The control systems of the MTA are purely electromechanical. It goes way
beyond what one would normally call a "legacy system".

You can't record the position of trains because there is no way to snapshot
the whole system. Only the signal tower local to that section of the system is
aware of what's going on in its zone. This is a vestige of the design where
there was no reasonable way to centralize that amount of signaling over such
great distances.

To get a snapshot of the whole system you'd have to simultaneously snapshot
the state of every signal tower in the system and find some way to collect
this information centrally. This sounds reasonable until you realize that the
control system, being 50 years pre-computer, is unaware of individual trains.
It doesn't detect trains, only presence of at least one car on a section of
track (detected by the third rail making contact with the train).

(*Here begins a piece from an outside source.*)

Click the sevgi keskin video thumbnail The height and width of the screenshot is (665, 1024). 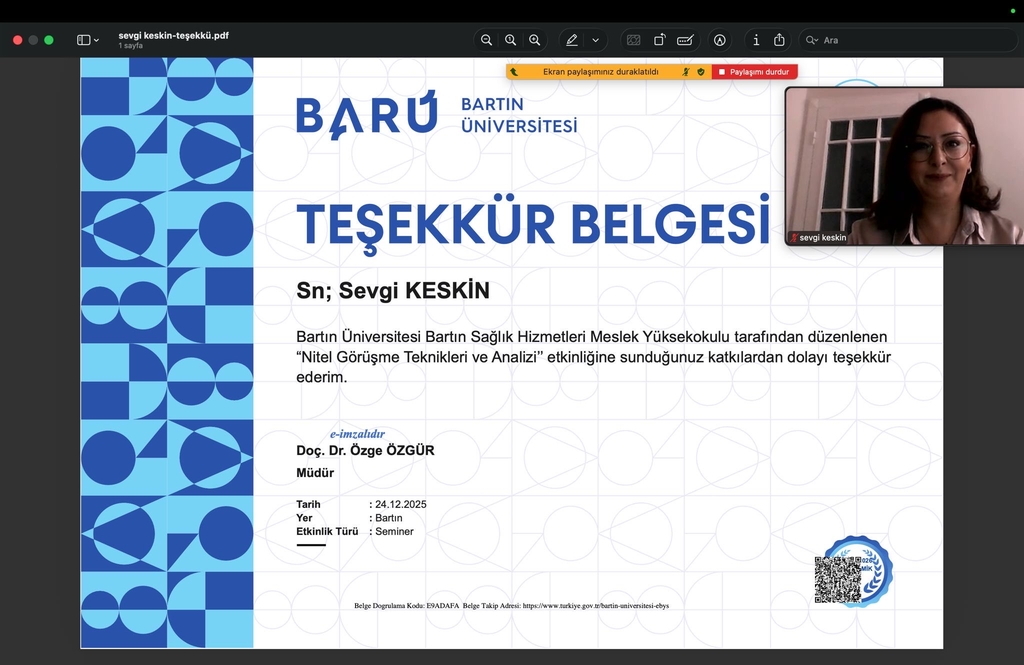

To ascertain which train is where you'd have to either have dispatchers
identify the train by communicating with operators (hard to poll), or infer
the identity of a train by monitoring state. Both are quite difficult when all
of your data is spread all over the entirety of NYC in isolated distributed
control centers.

The IRT trains spent billions centralizing all command and control into a
single building in Manhattan, and thus snapshotting state is trivially easy.
The BMT/IND segments of the system are substantially bigger, with more
stations, than even that. A full modernization to electronic control is
necessary, which will cost many billions.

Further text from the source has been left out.